Required work » The answer is every line of the records that holds the word "plan", copied in full.

Dataset entries »
○ ○ ○ ○ ○ ○ ○

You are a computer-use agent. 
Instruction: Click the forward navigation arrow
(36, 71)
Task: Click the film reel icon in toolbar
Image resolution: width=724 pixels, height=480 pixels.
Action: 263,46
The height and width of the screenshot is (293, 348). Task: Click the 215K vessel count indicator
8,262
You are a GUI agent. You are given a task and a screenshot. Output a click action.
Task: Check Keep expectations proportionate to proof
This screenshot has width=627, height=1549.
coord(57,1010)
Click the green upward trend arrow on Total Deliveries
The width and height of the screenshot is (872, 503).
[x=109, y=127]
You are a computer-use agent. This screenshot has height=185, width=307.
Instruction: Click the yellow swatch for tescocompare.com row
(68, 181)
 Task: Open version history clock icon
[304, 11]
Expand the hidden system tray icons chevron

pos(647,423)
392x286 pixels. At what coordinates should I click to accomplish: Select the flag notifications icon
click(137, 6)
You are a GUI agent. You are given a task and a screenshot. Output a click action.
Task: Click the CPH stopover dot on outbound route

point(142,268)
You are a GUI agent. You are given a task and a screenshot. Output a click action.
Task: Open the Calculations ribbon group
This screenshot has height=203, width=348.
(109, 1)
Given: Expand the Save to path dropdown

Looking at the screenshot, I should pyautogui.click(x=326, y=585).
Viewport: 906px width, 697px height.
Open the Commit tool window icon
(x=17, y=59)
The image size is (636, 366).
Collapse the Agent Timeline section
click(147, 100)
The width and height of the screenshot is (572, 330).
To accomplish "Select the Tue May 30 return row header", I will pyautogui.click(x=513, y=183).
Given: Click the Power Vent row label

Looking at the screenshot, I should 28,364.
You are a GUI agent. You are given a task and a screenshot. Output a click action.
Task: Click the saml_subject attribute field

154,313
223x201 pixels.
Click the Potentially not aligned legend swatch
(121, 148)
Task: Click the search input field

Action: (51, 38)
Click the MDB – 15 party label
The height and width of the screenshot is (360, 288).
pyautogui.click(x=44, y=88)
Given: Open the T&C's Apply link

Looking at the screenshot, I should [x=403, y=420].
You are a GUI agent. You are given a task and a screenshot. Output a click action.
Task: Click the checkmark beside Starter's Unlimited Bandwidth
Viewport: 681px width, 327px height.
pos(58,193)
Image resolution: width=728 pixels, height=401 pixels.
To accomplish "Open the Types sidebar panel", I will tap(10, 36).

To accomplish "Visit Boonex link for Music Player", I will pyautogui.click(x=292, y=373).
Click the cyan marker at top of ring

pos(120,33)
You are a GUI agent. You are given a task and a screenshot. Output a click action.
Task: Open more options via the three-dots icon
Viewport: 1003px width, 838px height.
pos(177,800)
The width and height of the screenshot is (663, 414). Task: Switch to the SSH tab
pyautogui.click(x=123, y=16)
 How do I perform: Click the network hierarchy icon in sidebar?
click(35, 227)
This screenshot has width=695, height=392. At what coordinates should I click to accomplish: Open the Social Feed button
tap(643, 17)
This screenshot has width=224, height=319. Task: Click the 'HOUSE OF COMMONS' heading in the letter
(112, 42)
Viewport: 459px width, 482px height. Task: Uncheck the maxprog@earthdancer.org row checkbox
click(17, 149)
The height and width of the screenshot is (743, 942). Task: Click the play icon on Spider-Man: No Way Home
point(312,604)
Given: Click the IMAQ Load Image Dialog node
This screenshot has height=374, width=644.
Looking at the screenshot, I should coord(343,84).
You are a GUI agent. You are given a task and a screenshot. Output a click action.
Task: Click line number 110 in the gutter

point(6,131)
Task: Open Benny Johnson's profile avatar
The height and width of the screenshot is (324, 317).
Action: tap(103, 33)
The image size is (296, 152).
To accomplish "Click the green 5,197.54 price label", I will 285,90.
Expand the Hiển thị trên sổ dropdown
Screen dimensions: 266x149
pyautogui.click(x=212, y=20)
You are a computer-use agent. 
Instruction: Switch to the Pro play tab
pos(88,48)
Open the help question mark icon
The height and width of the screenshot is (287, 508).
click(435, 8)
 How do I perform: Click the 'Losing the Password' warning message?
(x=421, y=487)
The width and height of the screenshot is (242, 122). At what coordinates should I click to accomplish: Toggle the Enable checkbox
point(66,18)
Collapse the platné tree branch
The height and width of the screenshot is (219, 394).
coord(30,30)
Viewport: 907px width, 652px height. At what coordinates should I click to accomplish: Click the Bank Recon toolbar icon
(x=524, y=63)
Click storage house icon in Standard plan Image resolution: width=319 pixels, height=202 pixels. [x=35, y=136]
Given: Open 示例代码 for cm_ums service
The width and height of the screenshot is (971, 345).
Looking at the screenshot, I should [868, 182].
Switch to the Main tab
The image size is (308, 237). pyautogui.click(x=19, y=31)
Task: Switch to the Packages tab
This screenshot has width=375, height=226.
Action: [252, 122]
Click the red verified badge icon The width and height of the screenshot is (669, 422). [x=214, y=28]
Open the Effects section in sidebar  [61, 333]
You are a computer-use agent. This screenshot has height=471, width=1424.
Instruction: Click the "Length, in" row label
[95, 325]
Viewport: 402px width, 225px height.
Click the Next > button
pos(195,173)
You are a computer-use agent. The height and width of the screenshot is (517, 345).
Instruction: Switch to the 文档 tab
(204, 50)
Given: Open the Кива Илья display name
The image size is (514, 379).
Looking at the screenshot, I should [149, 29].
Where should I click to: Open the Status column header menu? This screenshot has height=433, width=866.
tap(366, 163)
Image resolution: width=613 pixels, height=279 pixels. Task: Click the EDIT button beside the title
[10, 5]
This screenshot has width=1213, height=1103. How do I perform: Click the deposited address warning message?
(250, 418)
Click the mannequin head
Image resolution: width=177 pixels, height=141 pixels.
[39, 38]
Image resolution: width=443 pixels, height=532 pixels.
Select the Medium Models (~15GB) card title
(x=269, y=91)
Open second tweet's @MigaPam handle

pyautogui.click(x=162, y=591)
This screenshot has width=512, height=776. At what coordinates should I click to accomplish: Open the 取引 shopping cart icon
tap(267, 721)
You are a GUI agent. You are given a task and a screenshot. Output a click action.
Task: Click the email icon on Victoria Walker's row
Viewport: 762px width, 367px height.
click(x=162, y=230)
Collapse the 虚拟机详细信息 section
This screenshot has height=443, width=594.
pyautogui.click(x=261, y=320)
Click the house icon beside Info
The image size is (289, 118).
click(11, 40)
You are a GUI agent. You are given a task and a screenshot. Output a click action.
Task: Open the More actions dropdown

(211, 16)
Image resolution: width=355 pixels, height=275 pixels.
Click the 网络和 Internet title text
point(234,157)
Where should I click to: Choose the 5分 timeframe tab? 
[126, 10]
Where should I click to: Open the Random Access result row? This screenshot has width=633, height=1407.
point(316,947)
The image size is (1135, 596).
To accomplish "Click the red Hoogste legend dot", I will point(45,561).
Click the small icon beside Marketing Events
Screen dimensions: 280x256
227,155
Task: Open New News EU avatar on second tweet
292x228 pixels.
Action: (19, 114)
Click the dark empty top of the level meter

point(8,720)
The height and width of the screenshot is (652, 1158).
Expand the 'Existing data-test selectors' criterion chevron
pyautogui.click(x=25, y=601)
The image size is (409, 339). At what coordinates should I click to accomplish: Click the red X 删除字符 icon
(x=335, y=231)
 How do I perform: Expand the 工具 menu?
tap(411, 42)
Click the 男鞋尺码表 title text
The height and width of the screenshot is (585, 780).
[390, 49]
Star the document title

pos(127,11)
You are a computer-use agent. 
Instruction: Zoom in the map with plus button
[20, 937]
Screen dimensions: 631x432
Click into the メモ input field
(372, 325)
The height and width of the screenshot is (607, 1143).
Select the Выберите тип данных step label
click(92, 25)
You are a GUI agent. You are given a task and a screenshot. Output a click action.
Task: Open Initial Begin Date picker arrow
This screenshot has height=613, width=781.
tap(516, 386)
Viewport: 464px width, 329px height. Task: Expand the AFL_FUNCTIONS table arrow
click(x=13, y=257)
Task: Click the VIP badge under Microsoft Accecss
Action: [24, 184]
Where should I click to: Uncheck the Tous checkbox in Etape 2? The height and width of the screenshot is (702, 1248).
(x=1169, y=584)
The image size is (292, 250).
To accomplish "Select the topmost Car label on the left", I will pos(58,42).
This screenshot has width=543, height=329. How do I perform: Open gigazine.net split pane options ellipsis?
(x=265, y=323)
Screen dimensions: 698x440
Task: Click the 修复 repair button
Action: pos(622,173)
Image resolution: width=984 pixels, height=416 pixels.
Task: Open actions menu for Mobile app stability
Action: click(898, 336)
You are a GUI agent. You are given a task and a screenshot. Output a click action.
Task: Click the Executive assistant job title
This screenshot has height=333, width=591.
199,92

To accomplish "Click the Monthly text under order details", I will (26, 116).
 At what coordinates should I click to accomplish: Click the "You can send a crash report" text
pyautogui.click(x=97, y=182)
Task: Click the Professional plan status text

○ ○ ○ ○ ○ ○ ○

Solution for this problem »
Click storage house icon in Standard plan Image resolution: width=319 pixels, height=202 pixels. [x=35, y=136]
Task: Click the Professional plan status text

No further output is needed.